Task material:
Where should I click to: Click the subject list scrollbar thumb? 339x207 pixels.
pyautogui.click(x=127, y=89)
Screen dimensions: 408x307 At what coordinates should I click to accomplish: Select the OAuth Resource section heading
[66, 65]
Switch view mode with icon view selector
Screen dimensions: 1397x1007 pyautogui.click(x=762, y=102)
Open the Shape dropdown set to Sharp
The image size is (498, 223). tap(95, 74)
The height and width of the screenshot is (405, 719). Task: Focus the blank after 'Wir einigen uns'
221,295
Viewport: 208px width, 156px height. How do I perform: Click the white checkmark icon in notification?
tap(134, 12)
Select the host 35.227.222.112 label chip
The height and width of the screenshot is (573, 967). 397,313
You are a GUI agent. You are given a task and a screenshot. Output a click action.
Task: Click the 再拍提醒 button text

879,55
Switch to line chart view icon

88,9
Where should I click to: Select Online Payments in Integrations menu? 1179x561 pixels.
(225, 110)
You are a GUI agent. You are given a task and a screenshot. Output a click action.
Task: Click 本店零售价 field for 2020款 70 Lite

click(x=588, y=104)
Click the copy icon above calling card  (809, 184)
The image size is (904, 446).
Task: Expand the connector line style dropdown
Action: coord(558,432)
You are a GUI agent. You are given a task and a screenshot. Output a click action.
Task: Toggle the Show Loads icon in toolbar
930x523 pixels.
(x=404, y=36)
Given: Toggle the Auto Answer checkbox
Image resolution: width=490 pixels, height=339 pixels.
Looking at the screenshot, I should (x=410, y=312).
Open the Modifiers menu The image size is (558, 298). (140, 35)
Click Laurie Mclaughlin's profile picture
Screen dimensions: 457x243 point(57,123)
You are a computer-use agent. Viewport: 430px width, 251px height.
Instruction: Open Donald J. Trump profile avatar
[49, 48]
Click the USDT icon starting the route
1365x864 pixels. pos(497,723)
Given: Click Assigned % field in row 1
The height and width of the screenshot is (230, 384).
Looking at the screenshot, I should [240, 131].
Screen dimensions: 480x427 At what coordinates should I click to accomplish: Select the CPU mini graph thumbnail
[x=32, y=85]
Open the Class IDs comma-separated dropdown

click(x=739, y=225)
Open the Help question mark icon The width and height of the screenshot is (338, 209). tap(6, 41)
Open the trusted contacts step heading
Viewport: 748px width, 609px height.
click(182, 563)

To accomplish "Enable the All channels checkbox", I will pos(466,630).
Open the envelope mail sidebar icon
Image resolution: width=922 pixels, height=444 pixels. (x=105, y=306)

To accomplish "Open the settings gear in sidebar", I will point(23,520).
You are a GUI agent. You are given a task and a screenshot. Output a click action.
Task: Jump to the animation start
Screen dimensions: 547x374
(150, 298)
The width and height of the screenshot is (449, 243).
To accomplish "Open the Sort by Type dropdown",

What the exercise asks: Which lines in the records contain the word "checkbox"? Copy each one.

Worked solution:
Given: Toggle the Auto Answer checkbox
To accomplish "Enable the All channels checkbox", I will pos(466,630).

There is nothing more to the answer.